《青翎记-欣欣向荣》欣欣向荣-第193章


小满虽嘟囔了两句,倒也听话,去端了茶来递在青翎手里,就坐在炕下捋线,嘴里却仍不闲着,说着外头的新鲜事:“听说周家老爷真捐了个官儿,貌似都快上任了,好像是咱们安平县的驿丞,小姐,驿丞是几品官啊?大不大?管什么的?之前我连听都没听过呢。”
青翎倒是不觉意外,周宝儿死了,周子生还把周迎弟周来弟送进了何府,必有所求,看来儿子死了,干脆自己亲自上了。
见小满巴巴望着自己,抿了口茶道:“驿丞没有品级,是管着官驿的官儿,有来往的官员打尖住宿什么的都归他管。”
小满瞥了瞥嘴:“明德少爷说使了足足两千两银子,我还当是多大的官呢,原来就是这么个没用的芝麻官儿。”
两千两?青翎不禁有些吃惊,暗道,要说卑鄙无耻何之守还真是前无古人,睡着人家的闺女,还拿着人家的银子,怎么能心安理得呢。
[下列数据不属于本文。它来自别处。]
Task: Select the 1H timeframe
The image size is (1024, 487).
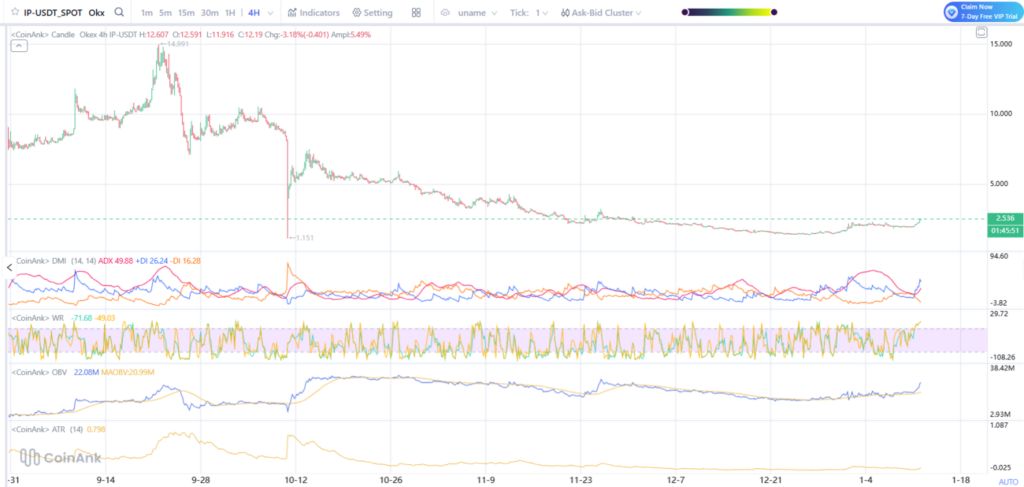Action: (x=230, y=12)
见小满不屑,不禁道:“你别小看了驿丞,官虽小机会却大。”
小满:“什么机会?”
青翎:“举凡官员不管是出京上任还是回京述职,只要经过安平县,就得在驿站落脚,若能巴结上,不就有机会了吗。”
谷雨:“怪不得前儿在姑太太哪儿碰上那位大奶奶,跟变了个人似的,脑袋仰的老高,得意的不行,连姑太太都不大放在眼里了,跟过去可是天差地远呢,之前倒没瞧出来,她是这样的人。”
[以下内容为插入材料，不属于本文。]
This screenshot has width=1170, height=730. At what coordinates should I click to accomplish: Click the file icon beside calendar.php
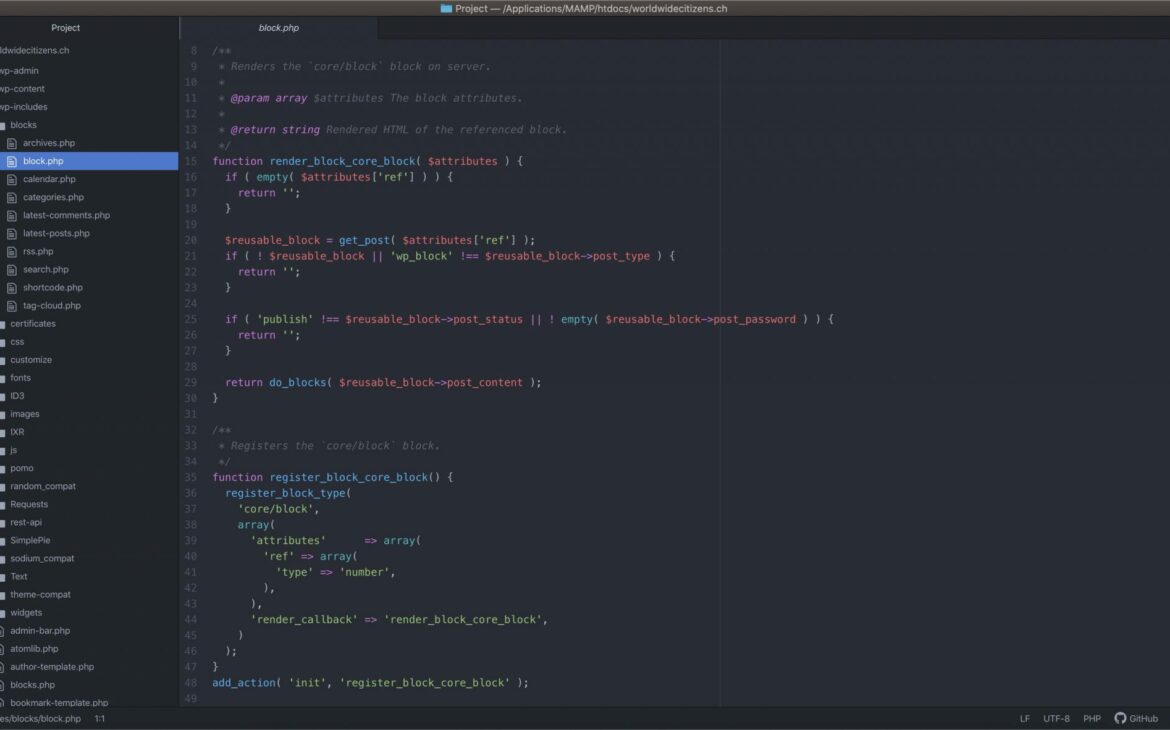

小满:“之前那都是装的,如今见她爹捐了官儿,就把自己当成官小姐出身了,偏偏咱们家那位姑老爷还捧着,弄得田家都快招不开她了,来给姑太太请安也不过是走过场,说起来,咱们这位姑老爷怎么也不来接姑太太,这一晃可都快一个月了,田家那边儿连人都不见,就表少爷两口子偶尔来走个过场。”
青翎也纳闷呢,站起来道:“你们别跟着了,我去娘屋子瞧瞧就回。”说着迈步出去了。
谷雨白了小满一眼:“就你话多,姑太太的舌头你都敢嚼,让夫人听了,看不打死你。”
小满吐了吐舌头:“不让我说话,非憋死不行,大不了以后我不说姑太太家的事儿了。”
谷雨望了眼窗外,这人还是什么样儿的都有,周领弟刚嫁到田家的时候,每每来胡家都是低着头,一句话不敢多说,人也勤快,性子随和的过了头,如今想想,那般随和估摸都是装出来的,心里不定怎么想的呢。
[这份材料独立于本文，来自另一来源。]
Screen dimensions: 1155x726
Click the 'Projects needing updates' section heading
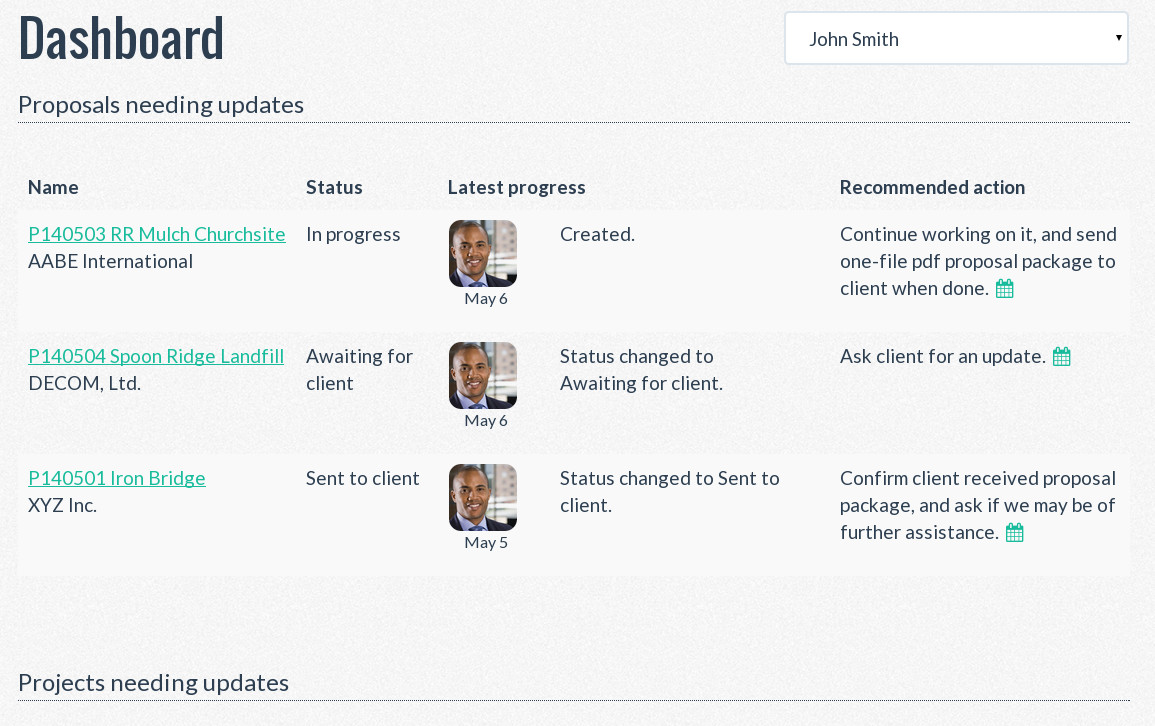click(x=154, y=683)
再有田家,摆明了就是过河拆桥,如今连姑太太都不往家接了,真不知怎么想的?
青翎也不明白,才想去问问娘,不想刚进了堂屋就听见里头翟婆婆跟娘说话儿:“小姐,听说田家那边儿要娶小,可是真的?”
翟氏叹了口气:“说起这事儿,还真叫人心寒,瞧着那么个老实巴交人,怎么一转眼就变了呢。”
老实巴交?翟婆婆哼了一声:“真老实巴交可干不出这样的事儿,闹半天,姑太太这一回来倒给他腾了空,岁数一大把,孙子都老大了,倒弄了个小的,真亏他不怕臊得慌,姑太太这是不知道,若知道了非气死不成。”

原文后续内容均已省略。